DATA IN THIS EXERCISE ->

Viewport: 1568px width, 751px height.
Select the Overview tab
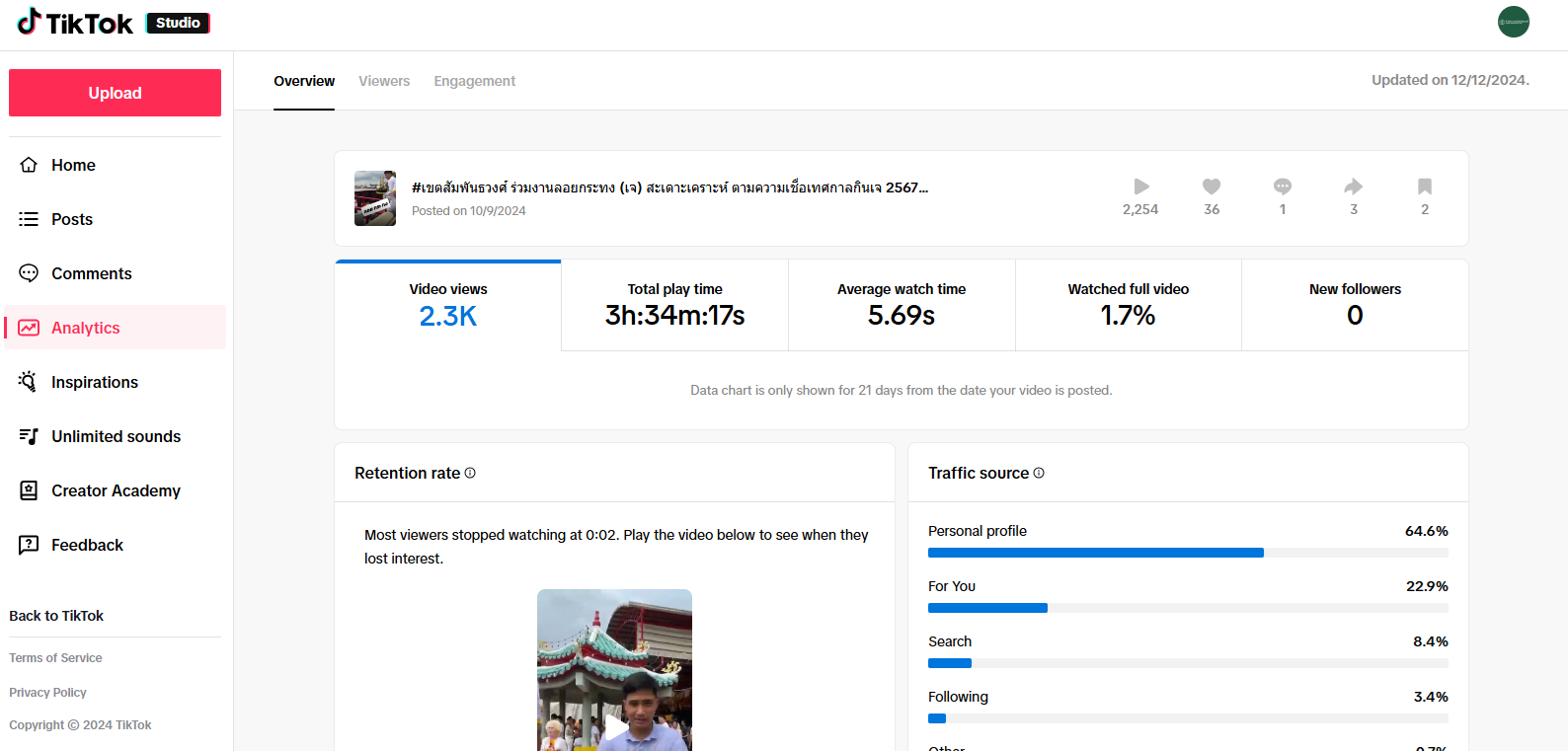pyautogui.click(x=304, y=81)
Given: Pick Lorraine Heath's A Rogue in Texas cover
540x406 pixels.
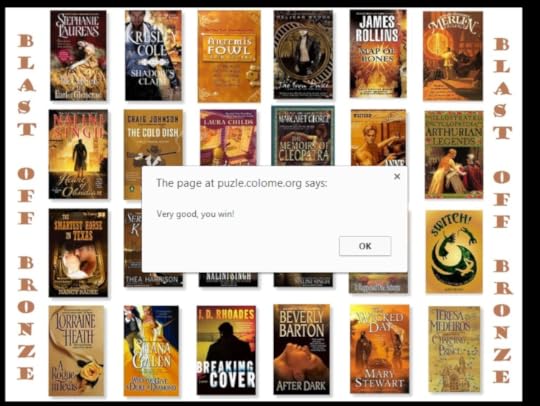Looking at the screenshot, I should click(76, 351).
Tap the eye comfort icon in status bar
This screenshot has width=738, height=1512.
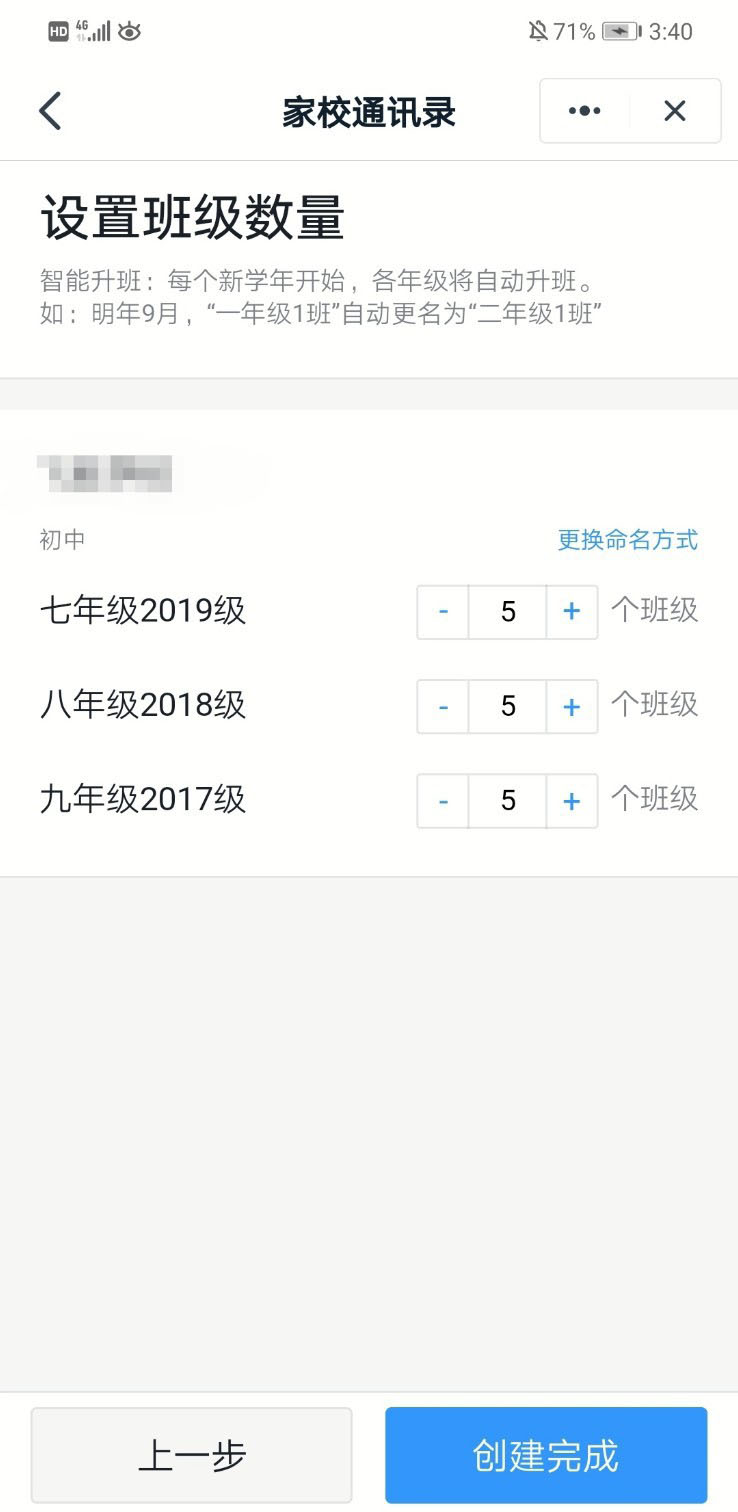(x=129, y=32)
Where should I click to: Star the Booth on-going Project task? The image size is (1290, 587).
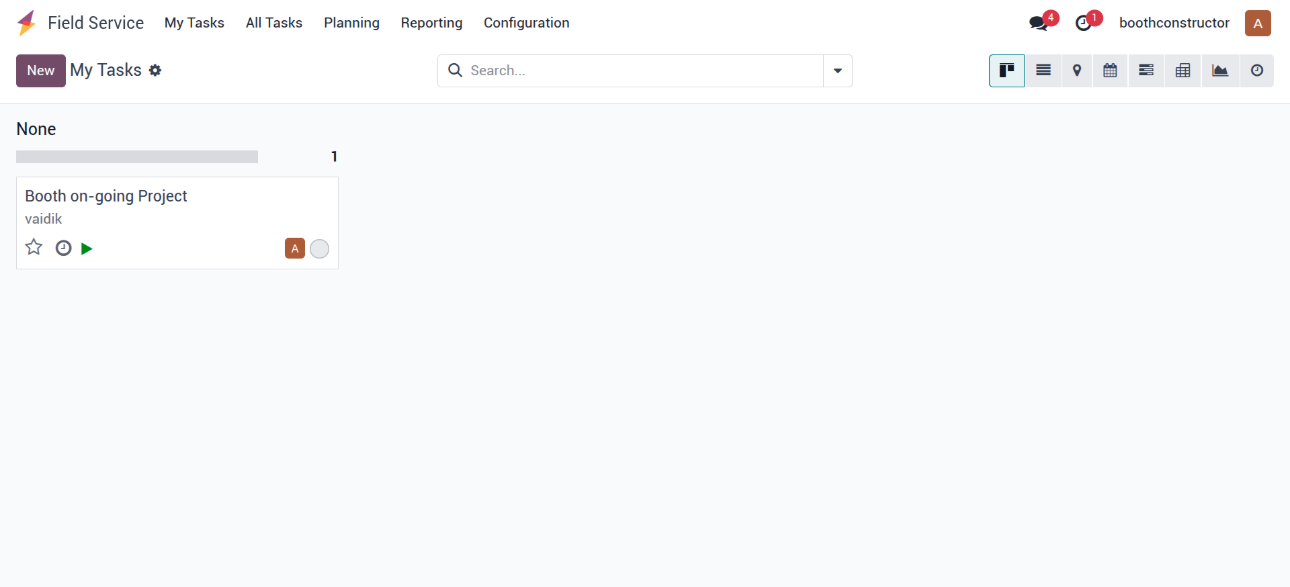(x=34, y=248)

AIM OF THE EXERCISE -> Your task is a word-for-word transcription of the entries, leaving out all pictures.

SOLUTION FOR THIS EXERCISE ->
Viewport: 1568px width, 751px height.
Select the Overview tab
pyautogui.click(x=304, y=81)
Given: Pick Lorraine Heath's A Rogue in Texas cover
540x406 pixels.
Looking at the screenshot, I should click(76, 351).
Tap the eye comfort icon in status bar
This screenshot has width=738, height=1512.
(x=129, y=32)
Where should I click to: Star the Booth on-going Project task? The image size is (1290, 587).
(x=34, y=248)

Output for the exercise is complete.